A new report by Cerulli Associates underscores the vitality in tightening product strategies and proven techniques to appeal to future high-net-worth demographics. Cerulli projects that through 2048, wealth transfers will total $124 trillion with $105 trillion expected to flow to heirs while $18 trillion will go to charity.
About 81% of all transfers will come from Baby Boomers and older generations, who will end up moving close to $100 trillion. Over 50% of the overall total volume of transfers, expected to be $62 trillion, will come from high-net-worth and ultra-high-net-worth investors, who currently account for 2% of all households.
Intra-generational transfers are also expected to account for trillions of dollars, Cerulli projects. According to the findings, $54 trillion will be transferred to spouses before eventually moving on to heirs and charities, with nearly $40 trillion going to widowed women in the Boomer generation and older age cohorts.
While Millennials are anticipated to receive most of the wealth transfer within the next 25 years, Gen Xers are paced to inherit the largest portion of assets in the coming decade, at $14 trillion compared to $8 trillion for Millennials.
“Eventually, most of the wealth owned by older generations in the U.S. will be either donated or passed down to Gen X or Millennial heirs. With $85 trillion to be passed down to these generations collectively, providers that can establish relationships with, and adequately address the needs of, these younger investors will be well positioned for success,” says Chayce Horton, senior analyst at Cerulli.
While the Great Wealth Transfer provides several opportunities for advisors and wealth managers to build their practice, studies show that some are concerned over the impact it could have to businesses. An October report from the Natixis Center for Investor Insights found that 41% of U.S. advisors believe the transfer presents an existential threat to their business.
To combat the threat, the survey found advisors are looking to build relationships with clients and their family members, improve their efficiency and service offerings, and find ways to be more dedicated to prospecting for new clients.
Cerulli’s research identified that developing relationships with clients’ spouses and/or children is a leading long-term growth strategy among high-net-worth practices.

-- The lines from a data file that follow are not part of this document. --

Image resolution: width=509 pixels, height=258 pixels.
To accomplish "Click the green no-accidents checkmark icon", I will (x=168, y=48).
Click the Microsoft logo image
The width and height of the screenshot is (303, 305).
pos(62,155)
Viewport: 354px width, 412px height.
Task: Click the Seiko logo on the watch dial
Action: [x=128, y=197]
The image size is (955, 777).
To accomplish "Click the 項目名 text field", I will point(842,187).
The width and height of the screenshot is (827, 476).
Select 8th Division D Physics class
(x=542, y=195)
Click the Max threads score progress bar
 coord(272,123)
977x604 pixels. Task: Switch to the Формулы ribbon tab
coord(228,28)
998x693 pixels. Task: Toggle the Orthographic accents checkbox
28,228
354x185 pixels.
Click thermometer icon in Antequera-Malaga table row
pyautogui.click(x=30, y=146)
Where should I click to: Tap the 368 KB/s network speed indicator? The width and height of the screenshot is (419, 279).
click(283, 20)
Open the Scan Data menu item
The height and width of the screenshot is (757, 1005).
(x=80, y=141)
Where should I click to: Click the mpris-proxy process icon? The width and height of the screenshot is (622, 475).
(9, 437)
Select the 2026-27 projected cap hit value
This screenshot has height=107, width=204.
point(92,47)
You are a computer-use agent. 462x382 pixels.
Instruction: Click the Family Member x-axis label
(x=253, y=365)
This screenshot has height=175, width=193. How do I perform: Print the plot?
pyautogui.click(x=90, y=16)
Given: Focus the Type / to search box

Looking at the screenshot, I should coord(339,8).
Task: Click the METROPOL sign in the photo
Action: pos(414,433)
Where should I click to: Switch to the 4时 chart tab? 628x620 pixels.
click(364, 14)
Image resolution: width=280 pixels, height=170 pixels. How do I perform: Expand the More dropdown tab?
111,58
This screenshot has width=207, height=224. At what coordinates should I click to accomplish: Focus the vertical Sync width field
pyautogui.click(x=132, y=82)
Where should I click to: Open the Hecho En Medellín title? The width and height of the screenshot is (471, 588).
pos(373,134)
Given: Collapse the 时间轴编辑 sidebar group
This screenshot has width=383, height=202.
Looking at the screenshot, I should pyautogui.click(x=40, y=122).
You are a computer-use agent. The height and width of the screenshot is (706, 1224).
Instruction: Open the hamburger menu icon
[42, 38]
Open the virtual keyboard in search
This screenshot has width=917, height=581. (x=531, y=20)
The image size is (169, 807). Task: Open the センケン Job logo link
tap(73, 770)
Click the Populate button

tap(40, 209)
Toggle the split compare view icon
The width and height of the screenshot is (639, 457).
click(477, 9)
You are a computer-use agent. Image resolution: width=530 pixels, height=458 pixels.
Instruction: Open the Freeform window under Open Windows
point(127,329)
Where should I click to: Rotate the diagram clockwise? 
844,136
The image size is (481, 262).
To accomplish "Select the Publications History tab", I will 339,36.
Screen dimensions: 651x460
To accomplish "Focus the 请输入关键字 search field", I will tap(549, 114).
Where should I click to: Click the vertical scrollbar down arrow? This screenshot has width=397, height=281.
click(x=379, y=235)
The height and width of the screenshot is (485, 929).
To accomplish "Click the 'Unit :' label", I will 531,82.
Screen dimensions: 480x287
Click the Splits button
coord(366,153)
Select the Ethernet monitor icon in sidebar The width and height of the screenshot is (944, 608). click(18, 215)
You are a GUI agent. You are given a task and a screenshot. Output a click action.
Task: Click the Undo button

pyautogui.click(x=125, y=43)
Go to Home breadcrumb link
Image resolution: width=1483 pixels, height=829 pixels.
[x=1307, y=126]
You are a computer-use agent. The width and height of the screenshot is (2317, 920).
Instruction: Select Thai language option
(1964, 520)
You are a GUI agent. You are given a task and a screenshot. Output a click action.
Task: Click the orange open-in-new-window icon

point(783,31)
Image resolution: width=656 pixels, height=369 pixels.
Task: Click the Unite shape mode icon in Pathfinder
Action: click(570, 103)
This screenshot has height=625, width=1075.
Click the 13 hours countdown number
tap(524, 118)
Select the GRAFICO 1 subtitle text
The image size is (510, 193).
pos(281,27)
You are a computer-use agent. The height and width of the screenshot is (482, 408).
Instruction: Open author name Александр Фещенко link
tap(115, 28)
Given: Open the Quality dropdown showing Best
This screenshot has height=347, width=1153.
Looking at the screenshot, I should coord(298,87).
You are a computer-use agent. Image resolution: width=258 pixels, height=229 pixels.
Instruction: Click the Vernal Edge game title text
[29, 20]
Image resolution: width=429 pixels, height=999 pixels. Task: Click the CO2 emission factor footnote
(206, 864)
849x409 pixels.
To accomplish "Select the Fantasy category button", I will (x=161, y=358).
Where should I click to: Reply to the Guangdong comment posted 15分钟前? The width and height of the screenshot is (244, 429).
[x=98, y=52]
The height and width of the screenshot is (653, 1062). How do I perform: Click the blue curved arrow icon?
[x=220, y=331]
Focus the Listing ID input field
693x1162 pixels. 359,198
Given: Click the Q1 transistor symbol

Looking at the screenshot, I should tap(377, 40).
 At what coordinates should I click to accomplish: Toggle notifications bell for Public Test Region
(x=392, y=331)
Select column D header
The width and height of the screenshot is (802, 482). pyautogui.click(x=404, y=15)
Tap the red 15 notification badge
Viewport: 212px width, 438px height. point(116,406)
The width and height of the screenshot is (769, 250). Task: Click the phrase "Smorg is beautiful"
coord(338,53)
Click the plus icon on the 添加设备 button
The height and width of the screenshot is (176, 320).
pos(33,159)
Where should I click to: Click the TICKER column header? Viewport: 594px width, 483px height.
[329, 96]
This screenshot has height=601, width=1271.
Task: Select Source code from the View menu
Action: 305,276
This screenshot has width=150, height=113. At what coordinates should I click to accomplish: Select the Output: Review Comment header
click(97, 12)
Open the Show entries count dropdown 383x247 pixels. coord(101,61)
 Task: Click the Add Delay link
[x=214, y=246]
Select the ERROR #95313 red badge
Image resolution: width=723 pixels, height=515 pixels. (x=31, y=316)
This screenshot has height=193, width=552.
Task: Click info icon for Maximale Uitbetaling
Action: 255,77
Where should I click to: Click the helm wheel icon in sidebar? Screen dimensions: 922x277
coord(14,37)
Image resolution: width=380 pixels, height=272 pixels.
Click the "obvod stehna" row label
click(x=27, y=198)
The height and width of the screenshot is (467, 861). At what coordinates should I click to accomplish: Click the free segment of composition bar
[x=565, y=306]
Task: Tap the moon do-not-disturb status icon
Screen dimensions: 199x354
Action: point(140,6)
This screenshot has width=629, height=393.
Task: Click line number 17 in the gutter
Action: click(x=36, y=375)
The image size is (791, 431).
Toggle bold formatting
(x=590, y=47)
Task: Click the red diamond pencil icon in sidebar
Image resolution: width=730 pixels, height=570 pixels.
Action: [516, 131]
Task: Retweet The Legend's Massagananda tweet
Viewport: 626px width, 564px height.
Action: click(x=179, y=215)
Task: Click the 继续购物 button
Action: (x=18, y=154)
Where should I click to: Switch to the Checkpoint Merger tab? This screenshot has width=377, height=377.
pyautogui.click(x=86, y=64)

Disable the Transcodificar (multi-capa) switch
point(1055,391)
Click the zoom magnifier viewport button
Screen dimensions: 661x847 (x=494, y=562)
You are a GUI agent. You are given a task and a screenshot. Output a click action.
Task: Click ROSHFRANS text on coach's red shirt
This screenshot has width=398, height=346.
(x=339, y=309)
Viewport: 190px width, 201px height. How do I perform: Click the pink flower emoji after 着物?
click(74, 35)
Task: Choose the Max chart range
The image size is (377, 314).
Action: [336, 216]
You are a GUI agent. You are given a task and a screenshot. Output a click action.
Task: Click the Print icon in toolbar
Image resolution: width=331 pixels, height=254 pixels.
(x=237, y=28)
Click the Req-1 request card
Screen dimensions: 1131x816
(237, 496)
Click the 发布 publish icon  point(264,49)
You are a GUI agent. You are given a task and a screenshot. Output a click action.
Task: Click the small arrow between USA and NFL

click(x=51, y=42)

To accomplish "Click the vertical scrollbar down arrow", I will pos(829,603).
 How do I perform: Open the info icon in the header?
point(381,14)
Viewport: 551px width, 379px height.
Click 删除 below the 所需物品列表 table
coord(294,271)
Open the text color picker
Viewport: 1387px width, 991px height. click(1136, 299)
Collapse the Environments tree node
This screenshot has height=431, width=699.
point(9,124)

Notably, organizing family meetings and maintaining communication with family members is a key best practice, according to 89% of firms surveyed by Cerulli in 2024.
“Ultimately, there are notable differences in service and product preferences among women and next-generation clients compared to current client demographics, and as wealth moves, these differences are likely to shift market share in favor of firms that are best prepared to meet the needs of those recipients,” said Horton.